父への恨みと後悔
「ねえ、覚えている? 随分昔のことだけどお父さんの葬式のとき、お母さんはどうして泣きもせずずっと怖い顔をしていたの?」
一人苦労を重ねて来た母には決して触れてはならない話題だったかもしれない。そう言ってしまった瞬間、美紀は智子が怒り出すのを予想した。
しかし、そう訊かれ、美紀に向き直った智子の頬の削げた顔にふわりとした笑みが溢れた。
「お前はまだ、小学校の二年生か三年生やった。そしてあの日も今日と同じように雪が舞っていたね。寒い日やった。窓から降る雪を見て母さんも思い出したところさ。親子やね」
懐かしく楽しいことでも思い出したかのように智子は遠い目をした。外の寒さに対抗するかのように病室の暖房は頭がボーッとするほどに効いていた。
「あのときは、私やお前を裏切ったお前の父親を許せんかった。腹立たしくて腹の中が煮えくり返ったよ。浮気を知って大喧嘩になってね。

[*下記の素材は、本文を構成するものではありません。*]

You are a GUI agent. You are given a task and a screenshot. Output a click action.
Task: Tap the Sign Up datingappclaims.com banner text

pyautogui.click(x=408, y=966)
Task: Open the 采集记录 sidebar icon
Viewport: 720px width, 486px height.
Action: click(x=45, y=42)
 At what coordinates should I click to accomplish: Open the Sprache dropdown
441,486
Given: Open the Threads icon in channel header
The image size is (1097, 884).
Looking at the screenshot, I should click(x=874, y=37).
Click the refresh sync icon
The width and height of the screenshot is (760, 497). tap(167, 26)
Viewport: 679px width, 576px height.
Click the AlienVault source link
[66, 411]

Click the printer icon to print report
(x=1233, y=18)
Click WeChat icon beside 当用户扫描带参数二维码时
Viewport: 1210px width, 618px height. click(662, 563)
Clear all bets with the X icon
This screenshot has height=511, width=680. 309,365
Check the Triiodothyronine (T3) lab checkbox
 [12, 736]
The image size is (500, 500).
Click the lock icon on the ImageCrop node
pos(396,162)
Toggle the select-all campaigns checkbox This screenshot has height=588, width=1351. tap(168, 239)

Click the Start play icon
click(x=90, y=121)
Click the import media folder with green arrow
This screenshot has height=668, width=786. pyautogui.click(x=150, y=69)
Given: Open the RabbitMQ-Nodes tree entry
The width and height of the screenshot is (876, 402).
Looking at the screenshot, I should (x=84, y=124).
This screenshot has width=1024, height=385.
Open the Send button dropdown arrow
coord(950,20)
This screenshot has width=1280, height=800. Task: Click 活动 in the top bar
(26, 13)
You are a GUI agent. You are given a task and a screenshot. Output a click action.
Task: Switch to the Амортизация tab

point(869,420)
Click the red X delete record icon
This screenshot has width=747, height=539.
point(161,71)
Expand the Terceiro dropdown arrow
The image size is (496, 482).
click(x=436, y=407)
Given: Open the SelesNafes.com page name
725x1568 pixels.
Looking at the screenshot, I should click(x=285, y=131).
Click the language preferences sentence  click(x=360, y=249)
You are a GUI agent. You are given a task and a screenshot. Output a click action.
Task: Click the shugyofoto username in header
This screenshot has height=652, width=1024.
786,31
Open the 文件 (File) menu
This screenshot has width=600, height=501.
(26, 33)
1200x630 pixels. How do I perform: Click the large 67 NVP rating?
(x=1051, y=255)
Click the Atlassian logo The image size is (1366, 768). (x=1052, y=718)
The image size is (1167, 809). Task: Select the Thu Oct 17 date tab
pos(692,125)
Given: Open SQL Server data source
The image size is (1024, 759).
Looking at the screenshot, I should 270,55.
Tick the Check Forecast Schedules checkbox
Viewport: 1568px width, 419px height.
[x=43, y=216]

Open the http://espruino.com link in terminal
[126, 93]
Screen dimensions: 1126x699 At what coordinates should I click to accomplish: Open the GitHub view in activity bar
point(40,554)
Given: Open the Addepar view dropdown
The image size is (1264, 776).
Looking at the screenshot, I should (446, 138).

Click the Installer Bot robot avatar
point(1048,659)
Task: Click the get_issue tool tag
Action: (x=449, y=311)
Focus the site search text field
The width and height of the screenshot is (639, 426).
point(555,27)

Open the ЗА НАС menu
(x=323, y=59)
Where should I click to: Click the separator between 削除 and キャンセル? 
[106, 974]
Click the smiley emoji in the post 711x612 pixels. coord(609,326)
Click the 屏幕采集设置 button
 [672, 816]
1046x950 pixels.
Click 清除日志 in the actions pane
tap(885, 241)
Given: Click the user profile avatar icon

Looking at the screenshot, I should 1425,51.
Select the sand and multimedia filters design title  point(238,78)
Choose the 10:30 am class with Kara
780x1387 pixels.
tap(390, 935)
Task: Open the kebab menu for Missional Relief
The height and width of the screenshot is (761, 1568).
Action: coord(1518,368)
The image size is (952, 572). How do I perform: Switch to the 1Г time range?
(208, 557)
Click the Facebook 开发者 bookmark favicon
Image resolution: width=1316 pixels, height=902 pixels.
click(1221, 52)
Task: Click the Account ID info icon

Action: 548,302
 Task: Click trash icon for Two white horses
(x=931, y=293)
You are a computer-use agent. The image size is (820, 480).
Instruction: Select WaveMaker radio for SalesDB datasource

食わして貰っている身で偉そうに言うな。俺は、板子一枚下は地獄といわれる船に乗って命を懸けて稼いでいるんや。嫁や子に餌さえ与えておけばあとは何をしても俺の勝手やないか。じゃかましいとまで言われた……。
お父さんのことは何もかもわかっていると思っていた。やけど、そのとき、この男は私たちのことをそんな風にしか考えていないのかと堪らなく虚しくなった。母さんはこの男に何を見ていたんやろとも思った。
あの日は、誕生日やというので大きめのケーキを買い、少し気合を入れて御馳走を作って日頃の苦労に感謝でもしようと思っていた日やった。
家庭を顧みず陰で母さんに舌を出しながら他の女にうつつを抜かしていた男に感謝をしようとしていた自分の馬鹿さ加減にも腹が立ち、頭にカーッと血がのぼった。
母さんもまだ若かったからね。こんな腐ったような男に今後は金輪際頼るものかと思った。もう一緒に笑うことなど絶対にできへん。他の女を弄り回した汚い手で触れられるのも堪らなく嫌やと思った。お前を連れて別れようとも。そう腹を括れば遠慮はいらなくなった。
親戚を味方につけてお前の父さんの遣ることなすことすべてにケチをつけ、ろくに口も利かないようにした。逆上せていたんやろね、母さんにはその先のことがキチンと見えてなかった。
そのうちお前の父さんは漁に出なくなり、家で塞ぎ込むようになった。いい気味やと思ったよ。そんな矢先だった、海に飛び込んだのは……。そのときも、やっぱりこいつは本当に身勝手な男やとしか思わんかった。こんな奴、死んでも当然。腹は立ったが悲しいとは思わんかった。